3. Mobilization of the business community to help the government contain the pandemic is vital. The financial contribution by Somali business community and the global diaspora is quick, sustainable and reliable.
B: Risk communication and community engagement
4. Implement national risk-communication and community engagement plan for COVID-19, including details of anticipated public health measures, and bearing rapid behavior assessment to understand key target audience, perceptions, concerns, influencers and preferred communication channels.
5. Identify trusted community groups (local influencers such as community leaders, religious leaders, health workers, community volunteers) and local networks (women’s groups, youth groups, business groups, traditional healers, etc.).
6. To create large scale or social and behavioral change approaches to ensure preventive community and individual health and hygiene practices.
C: Disease Surveillance,
7. Introducing disease surveillance and monitoring system where different stakeholders including the private sector and local communities are actively engaged.
8. Provide robust and timely epidemiological and social science data analysis to continuously inform risk assessment and support operational decision making for the response.
9. Train and equip rapid-response teams to investigate cases and clusters early in the outbreak, and conduct contact tracing within 24 hours andStrengthen public health systems for immediate response and for a lasting recovery
D: National laboratory system
10. Extension of testing facilities and distribute standard operating procedures (as part of disease outbreak investigation protocols) for specimen collection, management, and transportation for COVID-19 diagnostic testing.
11. Establish Hospitals and laboratories in the major cities designated to collect the samples from suspected cases with appropriate biosafety and biosecurity standards.
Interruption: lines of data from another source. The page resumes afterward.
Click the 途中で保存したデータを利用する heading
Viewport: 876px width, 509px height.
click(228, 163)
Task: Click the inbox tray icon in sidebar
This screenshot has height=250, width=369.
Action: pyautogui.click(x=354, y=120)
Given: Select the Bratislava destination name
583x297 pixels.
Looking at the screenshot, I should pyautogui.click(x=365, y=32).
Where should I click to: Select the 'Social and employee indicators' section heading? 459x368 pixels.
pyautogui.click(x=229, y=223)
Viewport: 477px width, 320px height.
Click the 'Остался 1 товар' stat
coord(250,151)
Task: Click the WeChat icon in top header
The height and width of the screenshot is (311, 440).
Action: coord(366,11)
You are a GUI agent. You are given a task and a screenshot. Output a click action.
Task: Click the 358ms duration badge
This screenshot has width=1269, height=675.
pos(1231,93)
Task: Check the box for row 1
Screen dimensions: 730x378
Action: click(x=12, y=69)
The preparation includes availability of relevant supplies PPE and lab reagents for safe collection, storage, packing and transportation of samples from the designated hospitals to the regional /National Reference Lab.
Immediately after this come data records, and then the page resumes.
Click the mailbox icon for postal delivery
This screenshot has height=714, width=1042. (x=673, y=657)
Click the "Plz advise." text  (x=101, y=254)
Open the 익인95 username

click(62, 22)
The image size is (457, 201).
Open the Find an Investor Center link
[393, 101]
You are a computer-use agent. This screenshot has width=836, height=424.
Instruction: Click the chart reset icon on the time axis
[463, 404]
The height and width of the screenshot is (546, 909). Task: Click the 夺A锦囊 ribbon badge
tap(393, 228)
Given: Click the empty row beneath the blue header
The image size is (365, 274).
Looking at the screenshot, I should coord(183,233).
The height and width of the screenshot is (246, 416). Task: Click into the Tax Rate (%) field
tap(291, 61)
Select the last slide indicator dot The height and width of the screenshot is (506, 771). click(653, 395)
12. Monitor and evaluate diagnostics, data quality and staff performance, and incorporate findings into strategic review of national laboratory plan and share lessons learned.
E: Infection Prevention and Control
13. Protecting the health workforce and supporting their compliance with the rational use of PPE against COVID-19 whenever necessary and support and follow their advice both at community and health facility level.
14. Provide sufficient IPC materials, including personal protective equipment (PPE) and WASH services/hand hygiene stations and Monitor IPC and WASH implementation in health care facilities and public spaces using the Infection Prevention and Control Assessment Framework.
F: Case management and continuity of essential services
15. Implement early detection, triage, and infectious-source controls, administrative controls and engineering controls; implement visual alerts (educational material in appropriate language) for family members and patients to inform triage personnel of respiratory symptoms and to practice respiratory etiquette.
16. It is required to establish specific hospitals designated for admission and management of suspected and confirmed cases based upon availability of quality isolation wards at federal, state and regional levels provided availability of PPEs, ventilators, medicines/anti-viral, and complete supportive treatment along with backup and contingencies.
17. Establish a dedicated referral mechanism with equipped ambulances and teams to transport suspected and confirmed cases, and for severe cases link technical teams with clinical expert network to aid in the clinical characterization of COVID-19 infection,
18. Disease outbreak information management system must be strengthened with data management and data security mechanism.
19. Financial resources must be allocated for operations of EOC during emergencies with ample supply of PPEs for ensuring protection.